Saki Minami
- Born: 18 November 1995 (age 30)
- Height: 1.63 m (5 ft 4 in)
- Weight: 67 kg (148 lb)

Rugby union career
- Position: Loose Forward

Senior career
- Years: Team / Apps / (Points)
- 2018–2023: Yokogawa Musashino Artemi-Stars / 0 / (0)

International career
- Years: Team / Apps / (Points)
- 2015–: Japan / 26 / (0)

= Saki Minami =

Japanese rugby union player

Saki Minami (born 18 November 1995) is a Japanese rugby union player. She plays Prop for Japan internationally. She competed at the 2017 and 2021 Rugby World Cups.

== Rugby career ==
In 2016, she scored a try in Japan's win against Hong Kong in the Asia Rugby Women's Championship.

Minami competed at the 2017 Rugby World Cup in Ireland. She captained the Sakura XVs side in their test against the Wallaroos in July 2019. At the end of 2019 she was named as a reserve for the Barbarians women's side that played Wales.

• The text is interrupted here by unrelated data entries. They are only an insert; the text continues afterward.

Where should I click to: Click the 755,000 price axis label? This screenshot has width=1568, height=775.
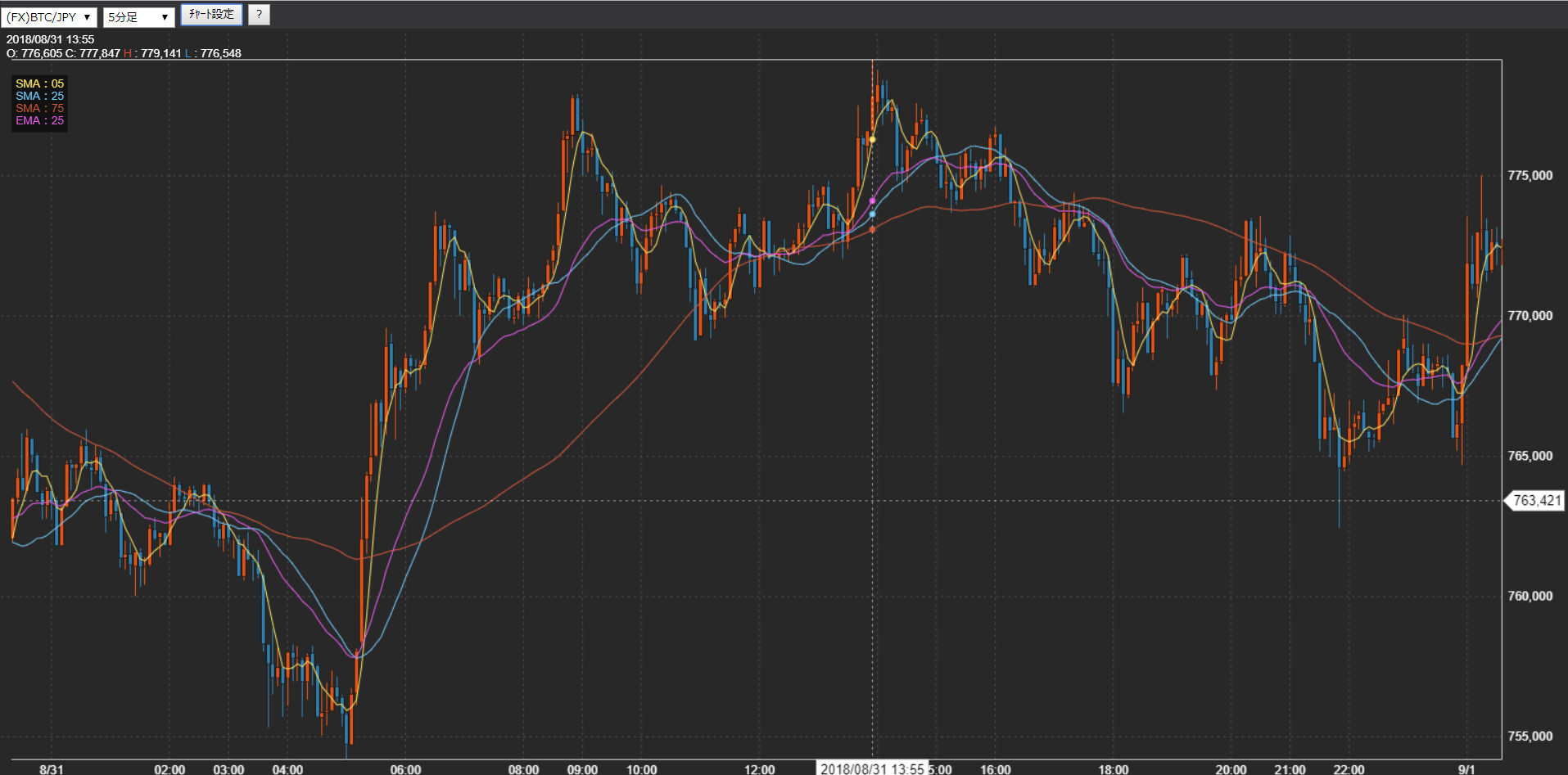[x=1530, y=736]
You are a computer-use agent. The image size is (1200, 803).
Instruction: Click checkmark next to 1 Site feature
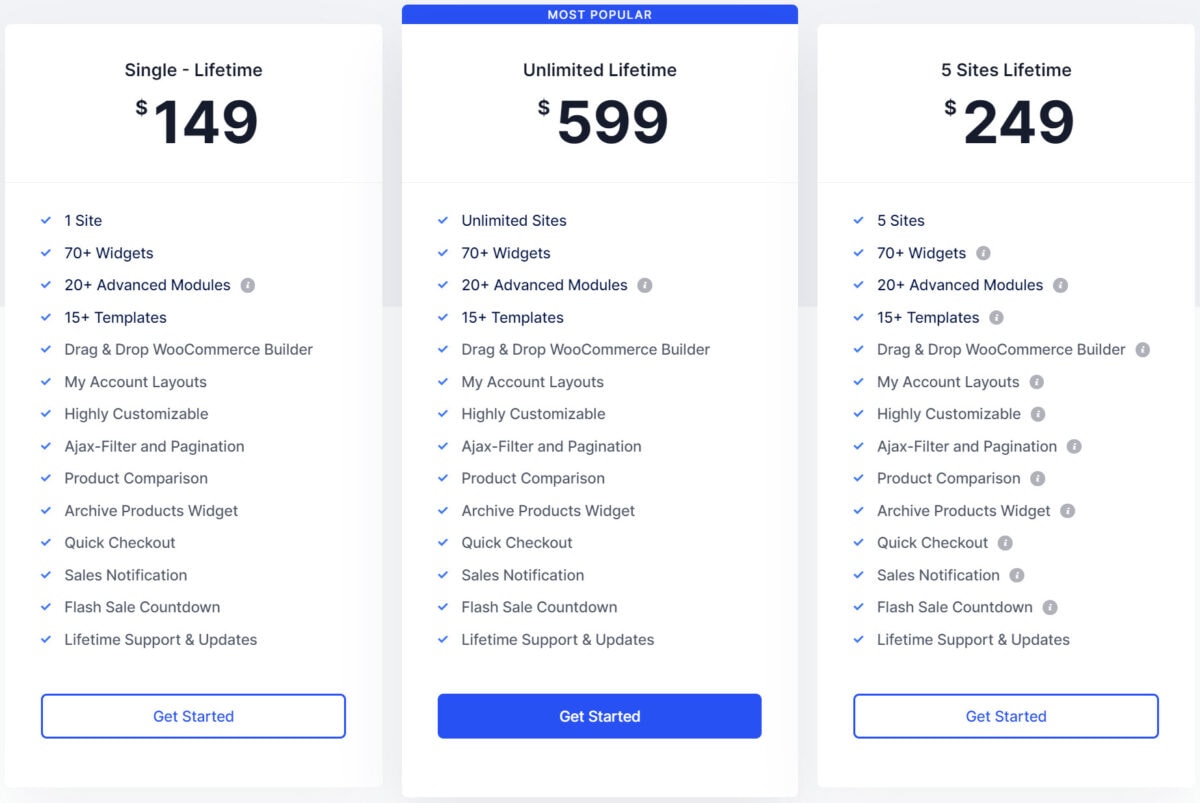46,220
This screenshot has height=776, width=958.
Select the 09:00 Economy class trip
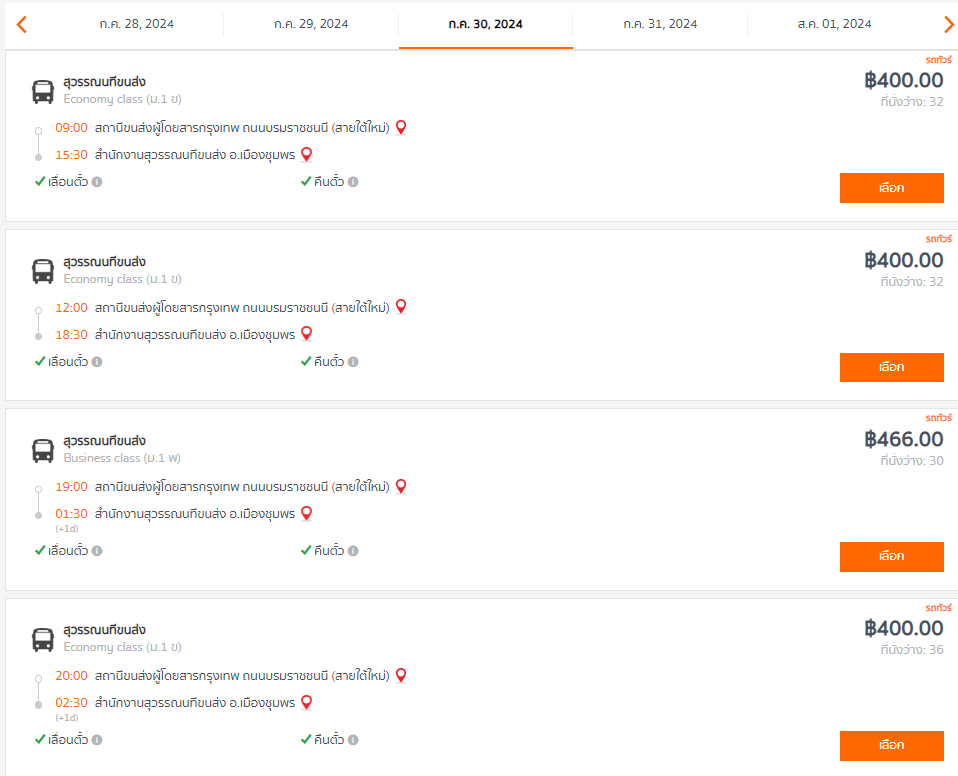coord(891,188)
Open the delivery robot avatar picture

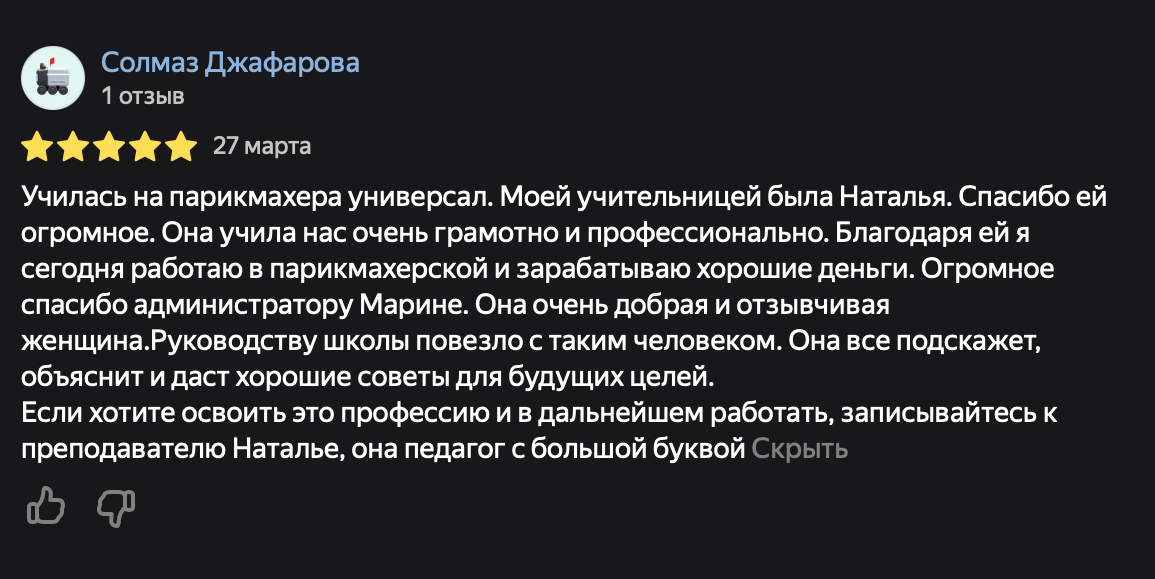tap(53, 78)
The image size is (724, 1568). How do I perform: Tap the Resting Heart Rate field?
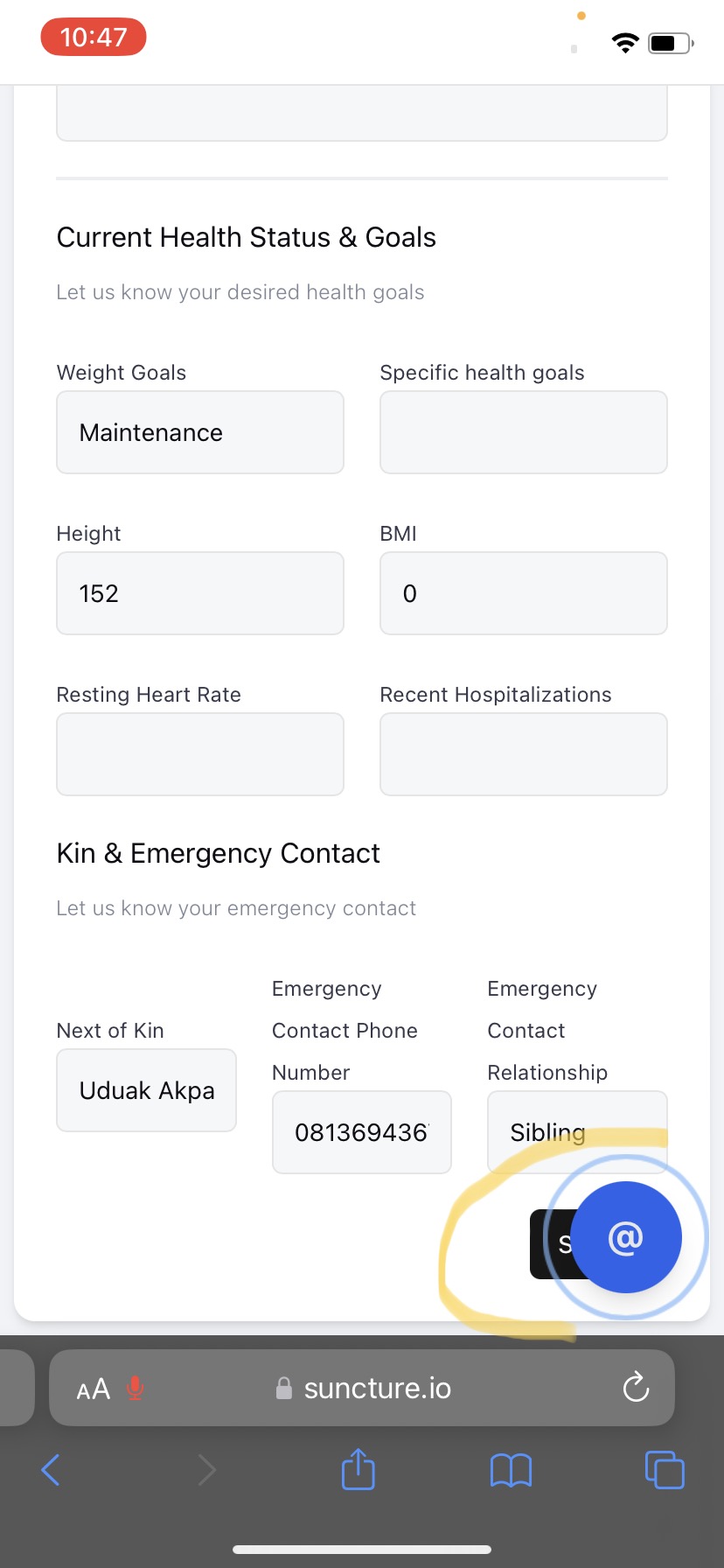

In 2022, Minami played for the Yokogawa Musashino Artemi-Stars club in Tokyo. She was captain of the Japan side that successfully ended their Australian tour unbeaten in 2022.

She captained the Sakura's side in her 26th test on 24 September 2022, it was a historic occasion as it was the first-ever match between Japan and the Black Ferns. She also led the Sakura's at the delayed 2021 Rugby World Cup in New Zealand.